A lawsuit filed Tuesday contends that New York’s rules banning the unauthorized practice of law interfere with a First Amendment right by nonlawyers to provide free legal advice to debt collection defendants.
The plaintiffs are nonprofit group Upsolve, which has created a training program for nonlawyers to provide the advice, and a South Bronx, New York, pastor who wants to participate as a volunteer counselor, report Reuters and the New York Times. The defendant is New York Attorney General Letitia James.
“Plaintiffs bring this action to vindicate their First Amendment rights to close this gap in the access to justice and to declare that New York’s UPL rules cannot be validly applied to prohibit the truthful and nonmisleading advice they would provide,” the Jan. 25 lawsuit says.
The plaintiffs contend that the UPL rules are unconstitutional as applied to Upsolve’s program, which the group calls the American Justice Movement.
Many low-income New Yorkers typically cannot afford a lawyer to respond to low-dollar demands in debt collection suits. Pro bono counsels are in short supply, and many defendants will simply fail to respond, the suit says. That leads to “default judgments entered without any adversarial testing, notwithstanding evidence that debt collection suits often lack merit or demand,” the suit says.
The pastor, the Rev. John Udo-Okon, is a Pentecostal minister at Word of Life Christian Fellowship International. His low-income congregants “don’t know how to fight back” when they face a debt collection suit, he told the New York Times.
“They just give up,” he said, only to learn “that their credit has been destroyed.”

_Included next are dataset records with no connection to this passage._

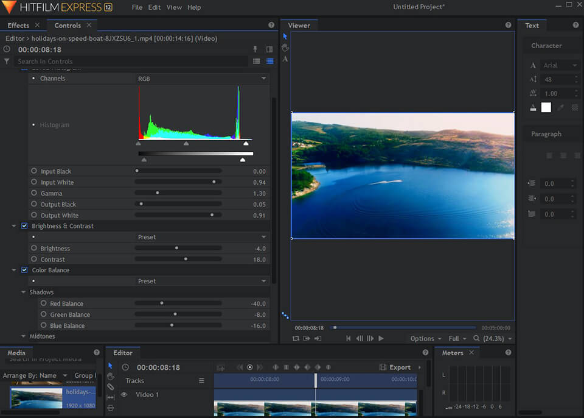
Task: Select the Hand tool in Viewer
Action: [285, 48]
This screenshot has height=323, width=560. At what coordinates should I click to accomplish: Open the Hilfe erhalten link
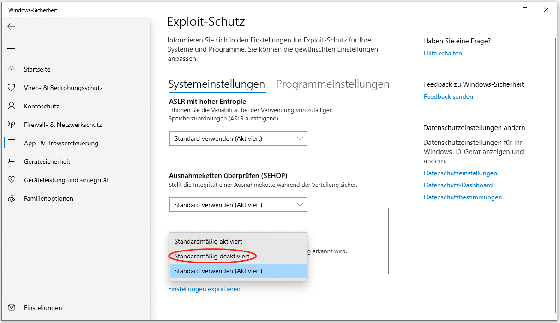(443, 54)
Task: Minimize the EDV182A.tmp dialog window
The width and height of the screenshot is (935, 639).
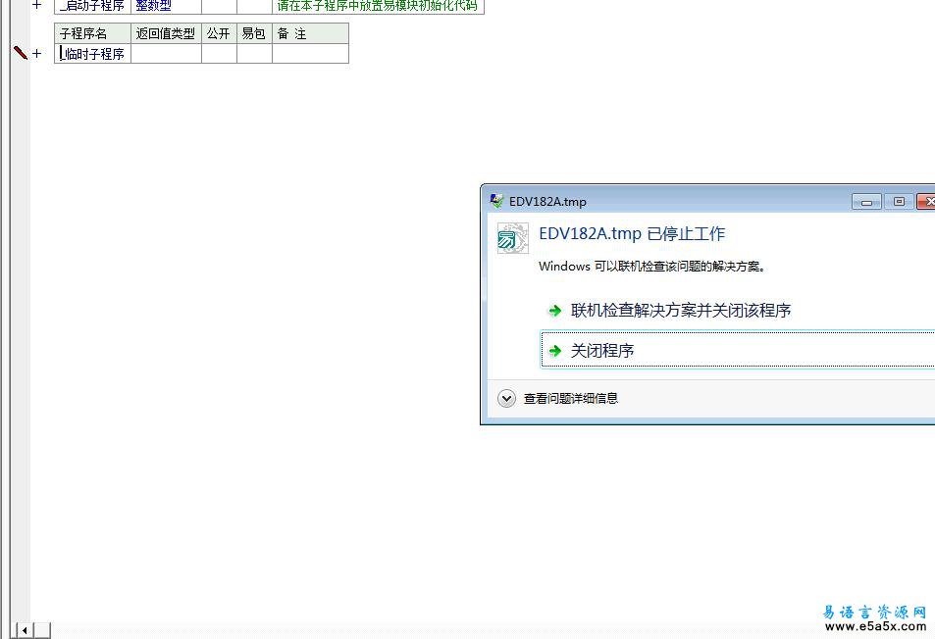Action: [x=866, y=202]
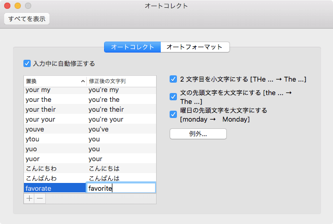The height and width of the screenshot is (224, 333).
Task: Switch to the オートフォーマット tab
Action: (x=195, y=47)
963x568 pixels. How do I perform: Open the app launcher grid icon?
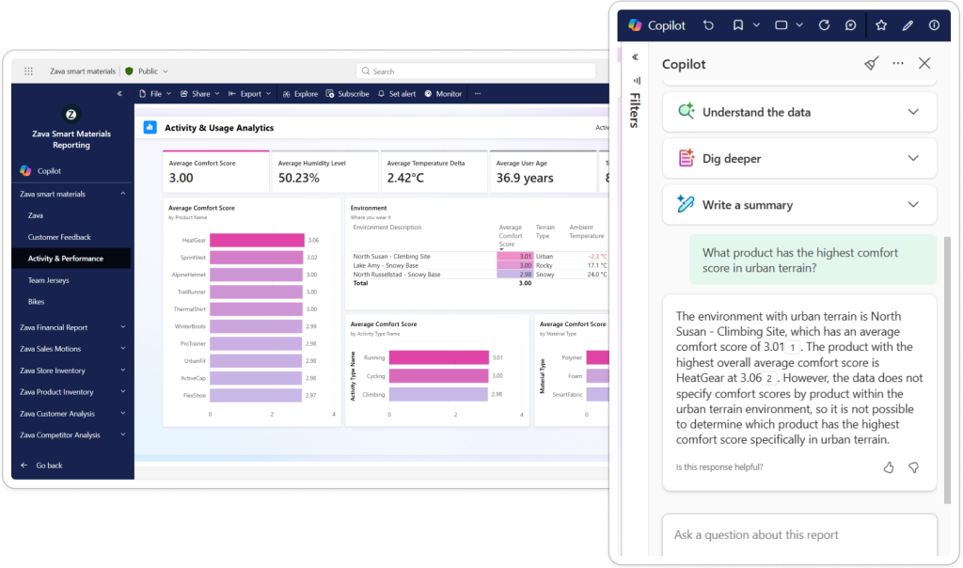click(29, 71)
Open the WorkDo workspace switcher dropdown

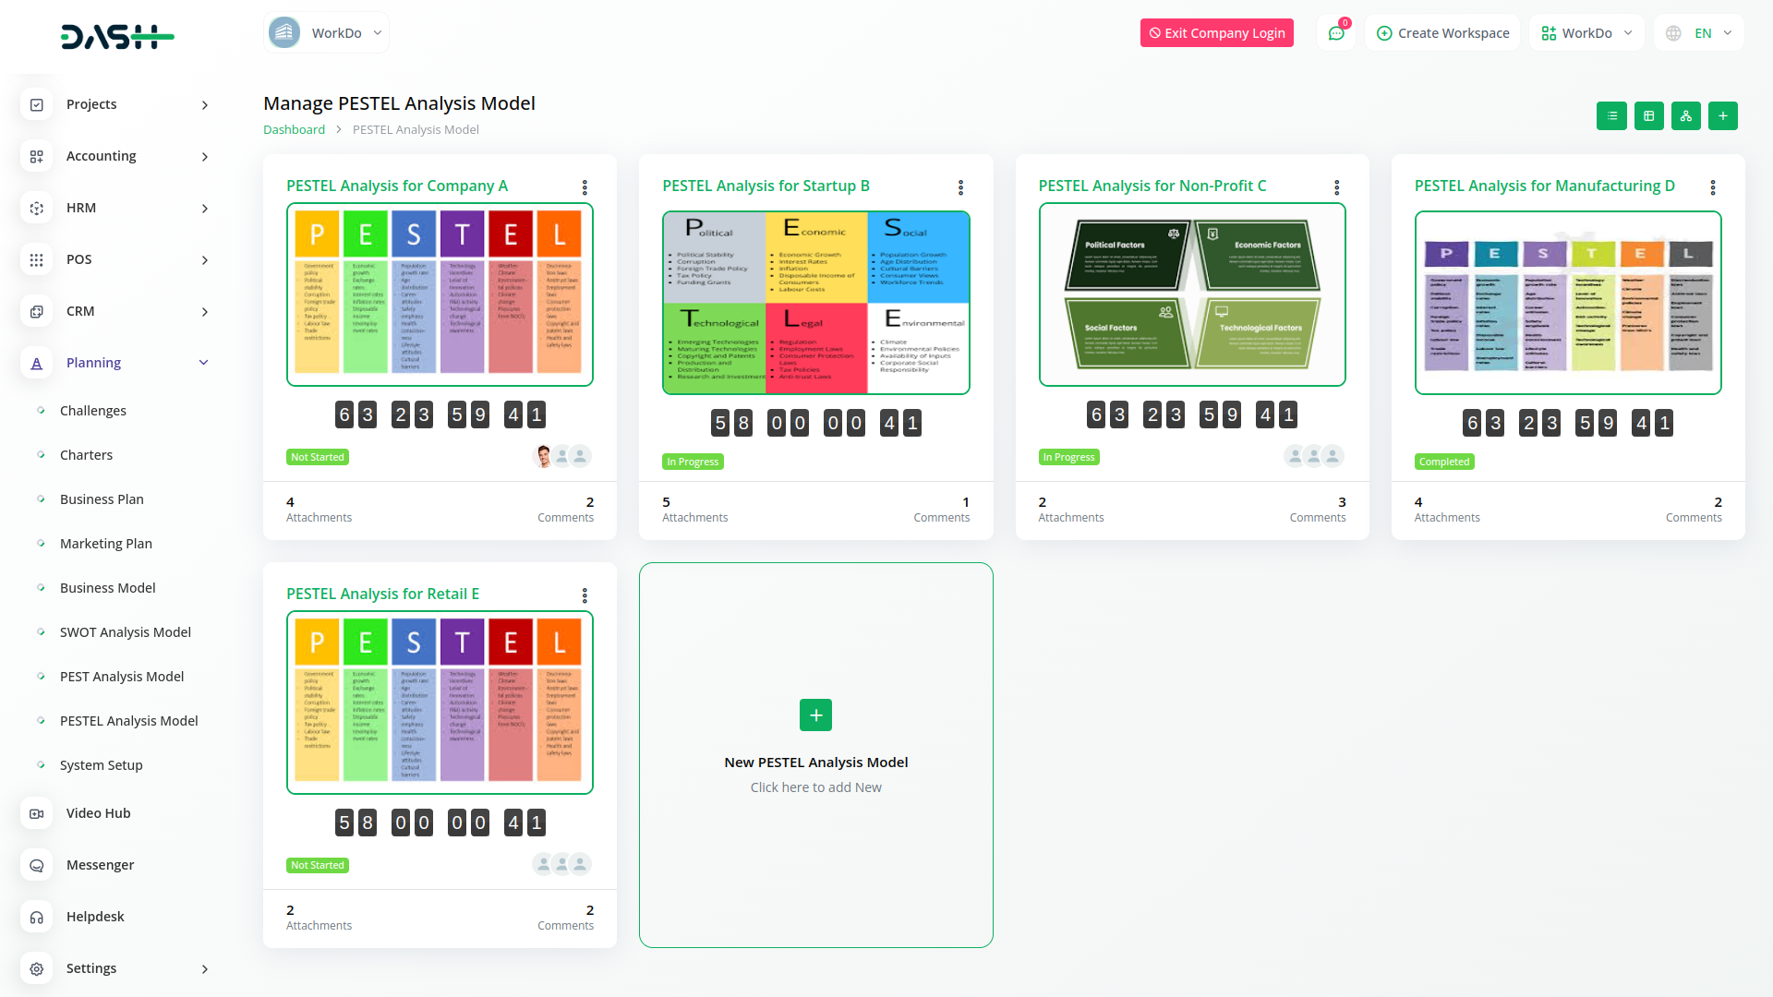tap(1586, 33)

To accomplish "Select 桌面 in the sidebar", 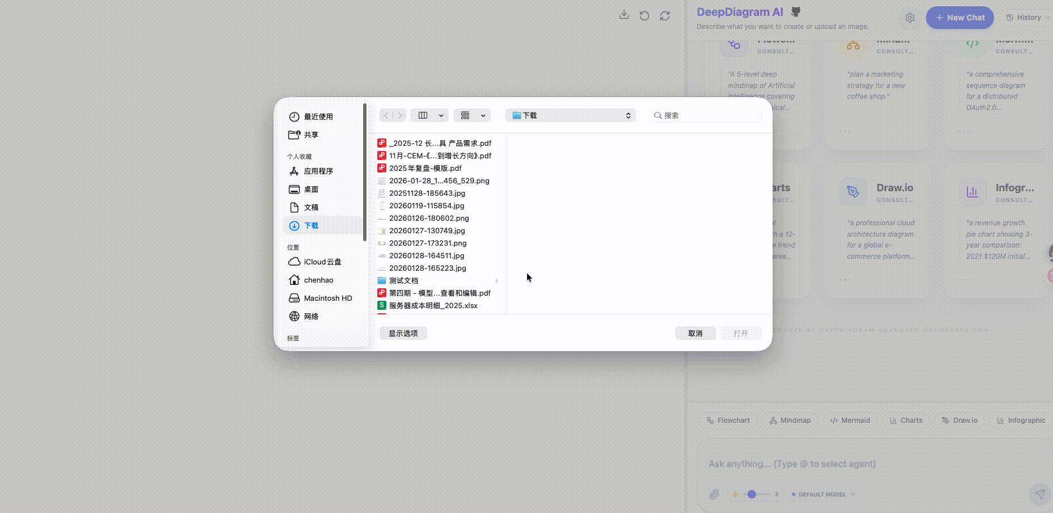I will [x=311, y=189].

Laurence Tribe, a professor emeritus at Harvard Law School who led an access-to-justice initiative in the Obama administration’s Department of Justice, said rules that prevent nonlawyers from helping people fill out simple legal forms help protect lawyers from competition.
“If you want a test case to bring sanity, as well as constitutional values to a process in which the legal profession has edged out both, this is it,” he told the New York Times.
The case, filed in federal court for the Southern District of New York, is Upsolve v. James.